Uzun bir süredir ÜST AKIL denen bir kavramı dillendiriliyor.
ÜST AKIL denen bu kavramın içeriği, kimleri kastettiği merak ediliyor.
Çok derin anlamlar içeren, yarı psikolojik, yarı sosyolojik kavram olan ÜST AKIL, NEDİR, NE DEĞİLDİR sorularına cevap bulmadan Ne ülkemizde, ne İslam Dünyasında ve şimdilerde Avrupa’da, Amerika’da yaşanan korkunç olayları nede geçmişte yaşanan şaşırtıcı hadiseleri anlamak mümkün değil.
Öncelikle belirtmekte yarar var.
ÜST AKIL sözünü içeriğini, anlamını, neyin alt okuması olduğunu çoğu insanımız bilmemektedir.
ÜST AKIL sözünün içine baktığımızda yüksek teknolojiyi de kullanan üst düzeyde birden fazla beyin grubunun bir ülkeyi, toplumu yaptıkları gizli, açık operasyonlarla yönlendirmesi olarak tanımlamak mümkün.
ÜST AKIL öncelikle toplumda ALGI ZEHİRLENMESİ YAPAR ve Hedef ülkenin insanlarının kafasını karıştıracak, anlamakta güçlü zorluklar yaşayacağı bir dizi sosyolojik ve psikolojik eylemleri art arda gerçekleştirir.
ÜST AKIL denen bu kavram üzerinde düşünce jimnastiği yapalım.

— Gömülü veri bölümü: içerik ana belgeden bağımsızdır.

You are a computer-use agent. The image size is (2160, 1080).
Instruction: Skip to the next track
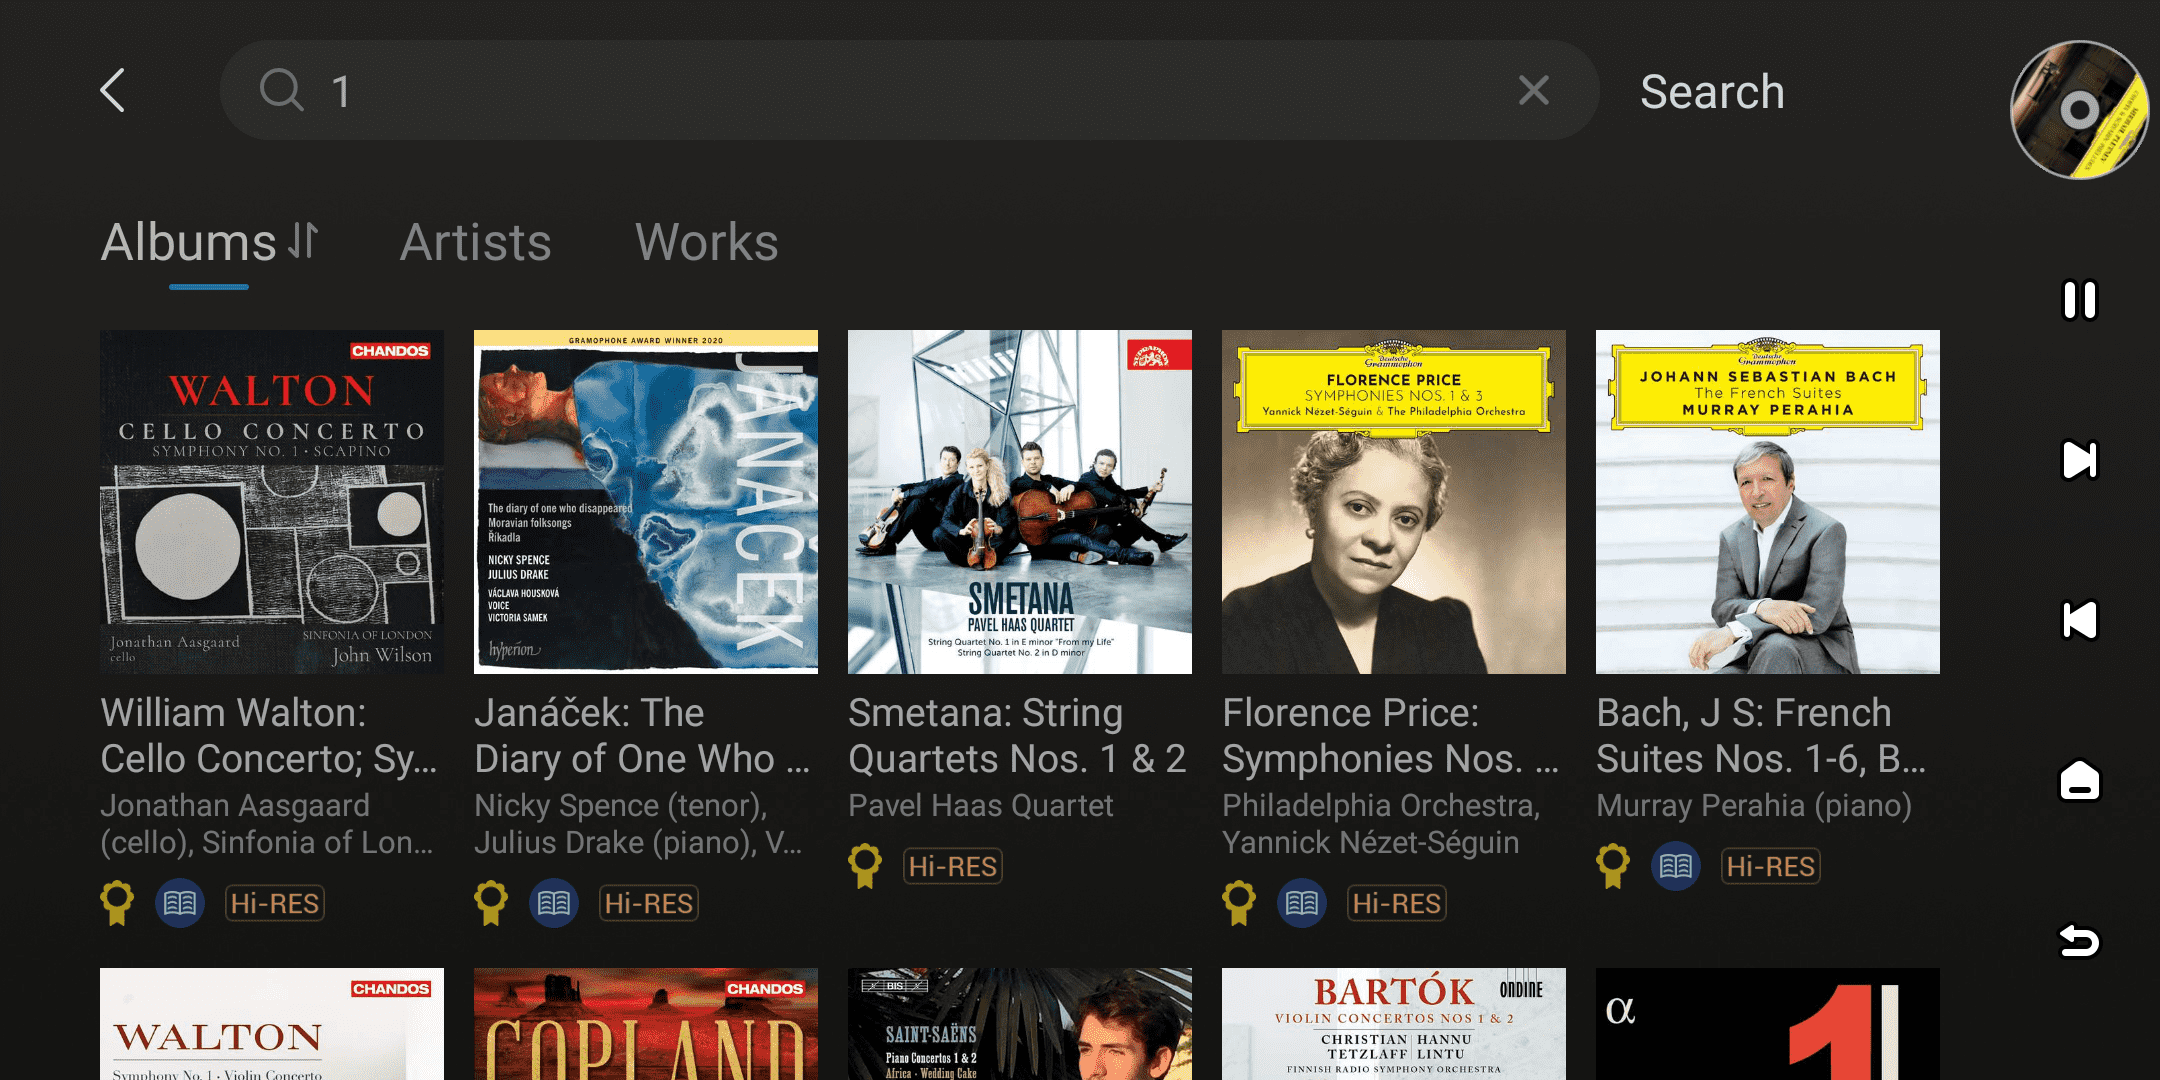click(2079, 460)
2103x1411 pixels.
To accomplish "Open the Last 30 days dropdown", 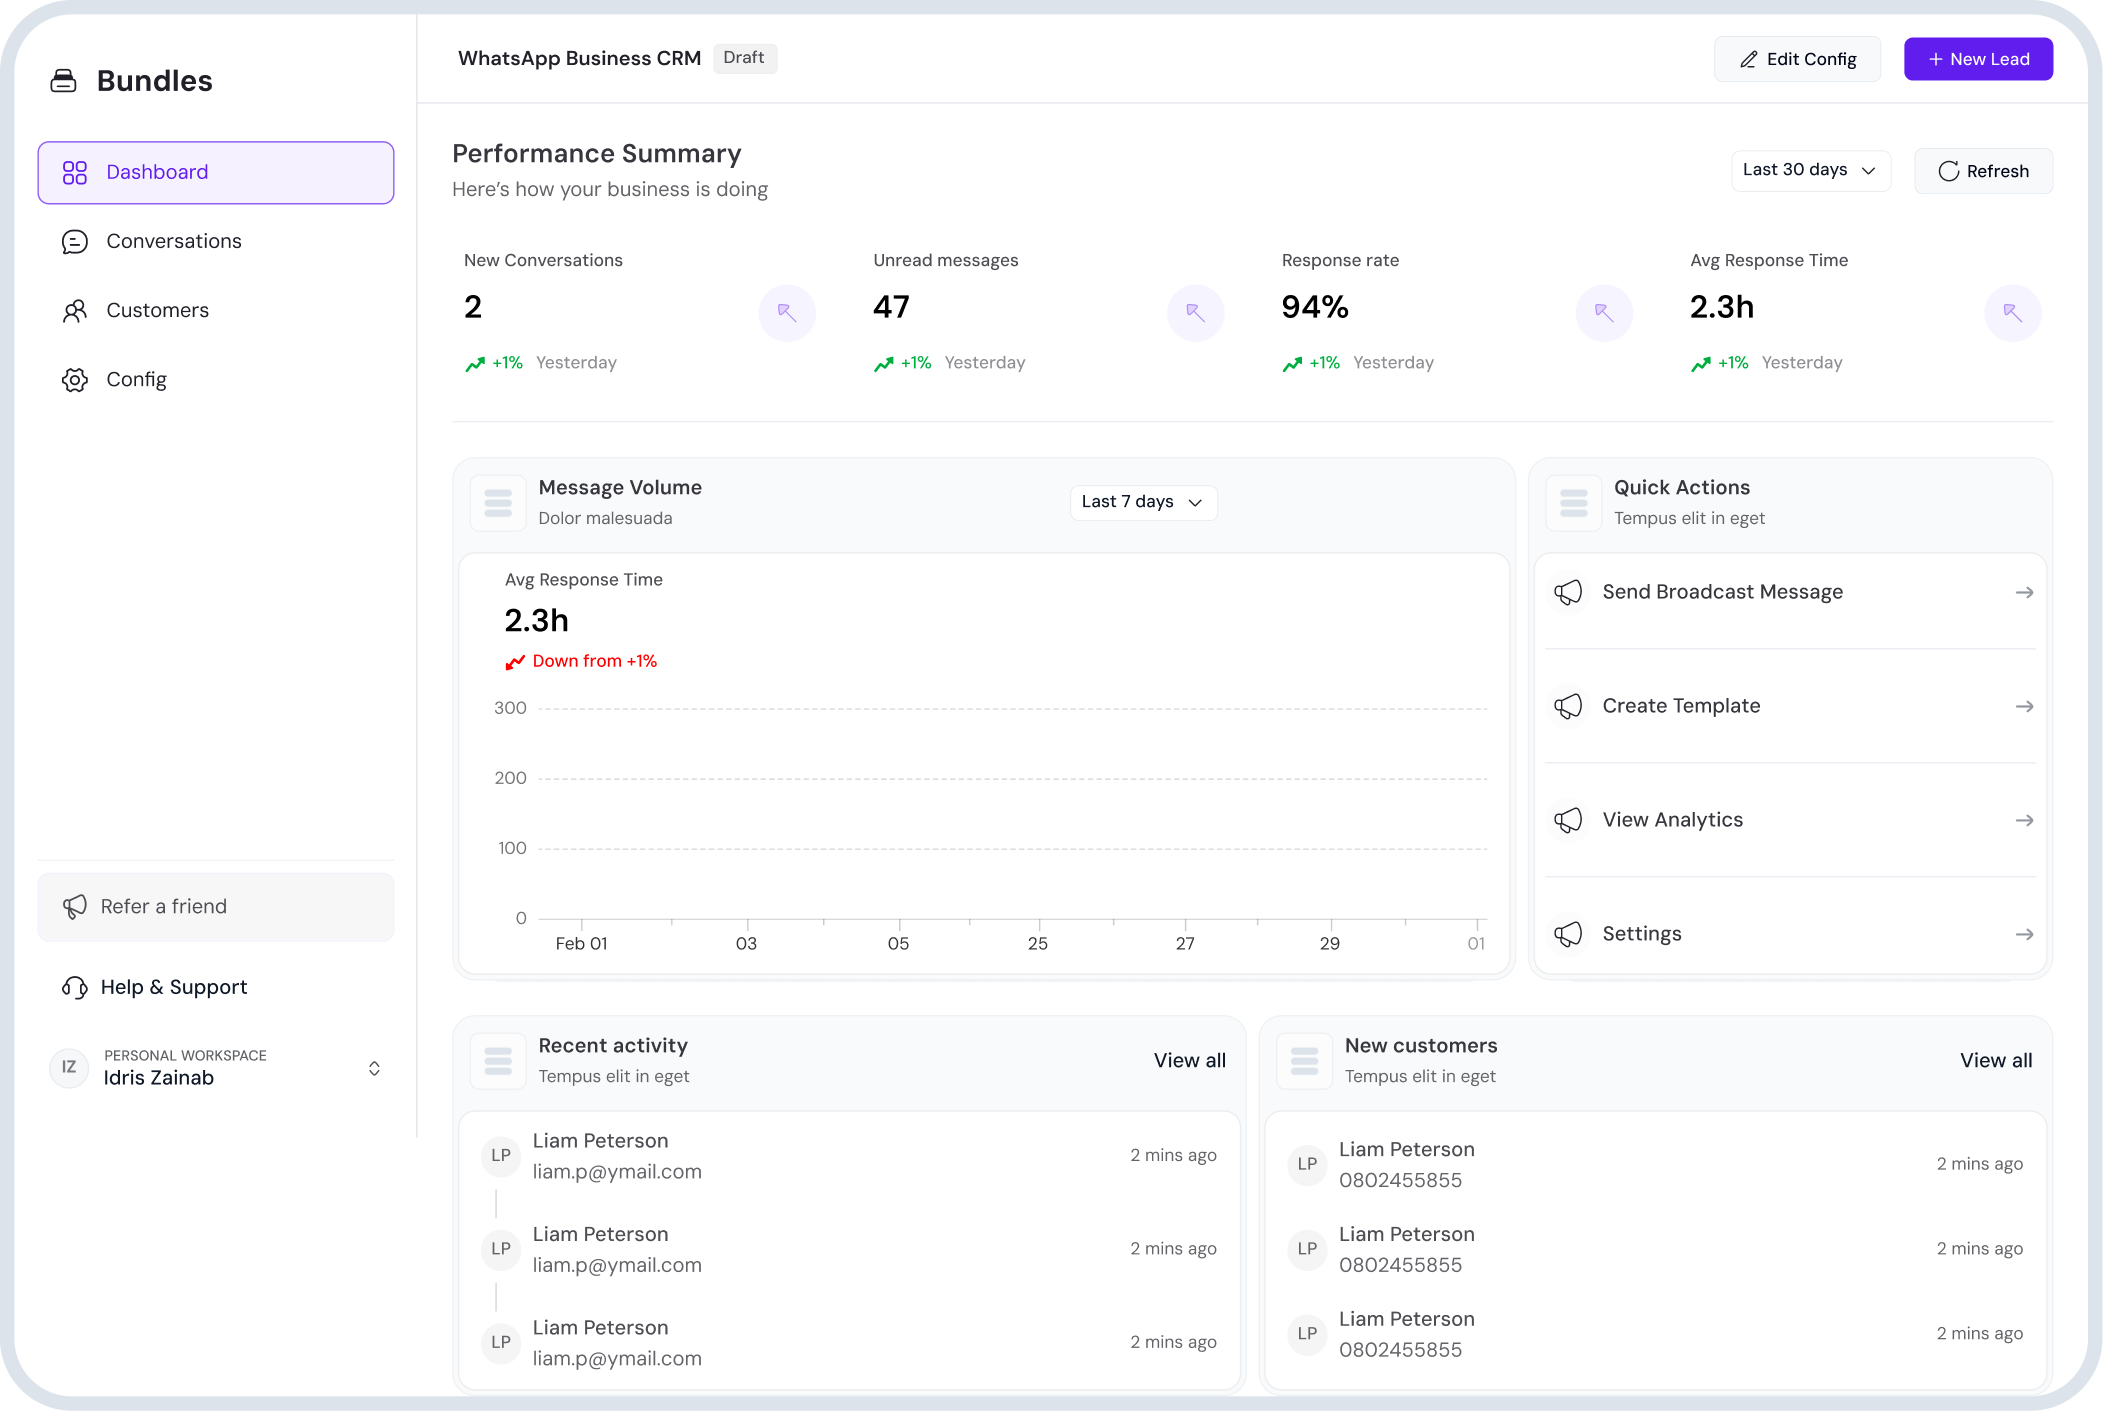I will pos(1810,170).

Tezimiz şu;
Üst Akıl varsa bunun farklı parametrelerinin de olması gerekir.
O zaman bu deyimin başka parametrelerini arayalım.
Araştırma ve incelememizde ulaştığımız veriler, bu parametrelerden birsi ALT AKIL diğeri ise ORTA AKIL kavramlarını işaret etmektedir.
Yalnız önemle belirtelim, ORTA AKIL kavramı ile ORTAK AKIL KAVRAMI BİRBİRİNE KARIŞTIRILMASIN.
Çünkü sözcüklerin yapısı ortak gelse bile anlamlar çok farklı.
Ortak akıl birden çok beyinin bir araya gelerek çözüm üretmesi anlamındadır.
Kısaca daha berrak anlaşılması için şöyle bir hipotez kurabiliriz.
Bir yerde ÜST AKIL varsa, bu deyimle bir düşünce, yapı, organizma işaret ediliyor demektir.
O zaman bu kast edilen düşünce, yapı, organizmanın bir ALT birde ORTA bölümü olmalıdır. İşte ÜST AKIL herhangi bir ülkede operasyon yapmayı hedefine koymuşsa ORTA ve ALT akıllar bulmak ve bunları maşa olarak kullanmak ister.
Konumuzun detaylı anlatımına girmeden önce aklın ne olduğuna bakalım.
Akıl, insan beyninin faaliyeti sonucunda (düşünme, irdeleme, vs.) ulaştığı kapasite diye kısaca tanımlanabilir.
Genellikle toplumumuz AKIL ile ZEKÂ kavramlarını birbirine karıştırır.
Zeka doğuştan gelen içinde dikkat sezgi gibi özellikler olan bir fonksiyondur.,
Yani akıl sonradan geliştirilebilir ama zekada bu durum söz konusu değildir, zeka ALLAH vergisidir.
Bu yüzden çok zeki insanların sosyal hayatta eğitim hayatında başarısız olduklarını gördüğümüzde şaşırırız.
Bu ters denklemin nedeni şudur.
Zekâ işlenmedikçe, geliştirilmedikçe kişi AKILLI sayılmaz.
Örneğin bir dağ köyünde yaşayan biri çok zekidir ama akıllı olma şansı düşüktür. Zira aklı besleyen temel paradigmalar, okumak, anlamaya çalışmak, irdelemek, gözlemleri süzgeçten geçirme ve en az bunlar kadar önemli olan beyin sağlığını geliştirecek besinler alıp dengeli ve doğru beslenmektir.
Tabii ki şu çok önemlidir, İnsanın doğduğu çevre, aile, yer gibi unsurlarında akılsal gelişime destek sağlayacak yeterlikte olmalı.
Kısaca bu tanımlardan yola çıkarak şunu söylemek mümkündür
AKIL GELİŞTİRİLEBİLİR. İşte ÜST AKIL hedef ülkelerde belirlediği bazı yetenekli kişilikleri zaman içinde hazırlar, eğitir, geliştirir.